This study addresses the pervasive challenge of unmeasured confounding in real-world survival data, which often biases treatment effect estimation. To mitigate this issue, the authors propose a three-step causal inference framework: first, they infer the aggregate effect of a latent prognostic factor \( U \) using differences in restricted mean survival time (RMST); second, they jointly balance observed covariates and \( U \) through a combination of prognostic matching, entropy balancing, and inverse probability weighting; and third, they estimate the treatment hazard ratio using multivariable survival models.
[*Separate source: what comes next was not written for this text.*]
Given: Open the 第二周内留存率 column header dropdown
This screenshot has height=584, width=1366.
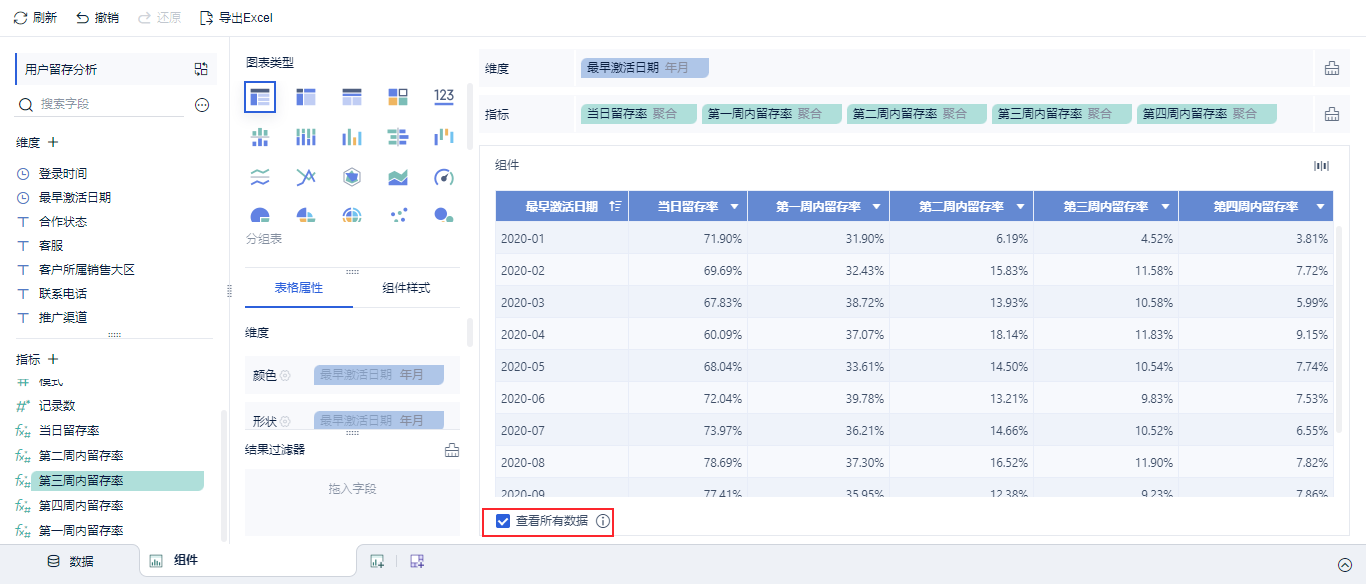Looking at the screenshot, I should (x=1020, y=206).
This approach uniquely integrates RMST-driven inference of unmeasured confounding into the balancing strategy, substantially improving estimation accuracy across multiple cohorts—reducing log-hazard ratio error by up to tenfold, aligning observational estimates more closely with those from randomized controlled trials, and markedly decreasing inter-center heterogeneity.

Background: Randomized controlled trials (RCTs) are costly, time-consuming, and often infeasible, while treatment-effect estimation from observational data is limited by unobserved confounding. Methods: We developed a three-step framework to address unobserved confounding in observational survival data. First, we infer a latent prognostic factor (U) from restricted mean survival time (RMST) discrepancies between patients with similar observed factors, the same treatment, and divergent outcomes, leveraging the idea that the aggregate effect of unmeasured factors can be inferred even if individual factors cannot. Second, we balance U with observed baseline covariates using prognostic matching, entropy balancing, or inverse probability of treatment weighting. Third, we apply multivariable survival analysis to estimate hazard ratios (HRs). We evaluated the framework in three observational cohorts with RCT benchmarks, two RCT cohorts, and six multicenter observational cohorts. Results: In three observational cohorts (nine comparisons), balancing U improved agreement with trial HRs in all cases; in the strongest settings, it reduced absolute log-HR error by approximately ten-fold versus using observed covariates alone (mean reduction 0.344; p=0.001). In two RCT cohorts, U was balanced across arms (most SMDs <0.1) and adjustment had minimal impact on log-HRs (mean absolute change 0.08). Across six multicenter cohorts, balancing U within centers reduced cross-center dispersion in chemotherapy log-HR estimates (mean reduction 0.147; p=0.016); when populations were directly balanced across centers to account for case-mix differences, cross-center survival differences were narrowed in 75%-100% of comparisons. Conclusions: Inferring and balancing a latent prognostic signal may reduce unobserved confounding and improve treatment-effect estimation from real-world data.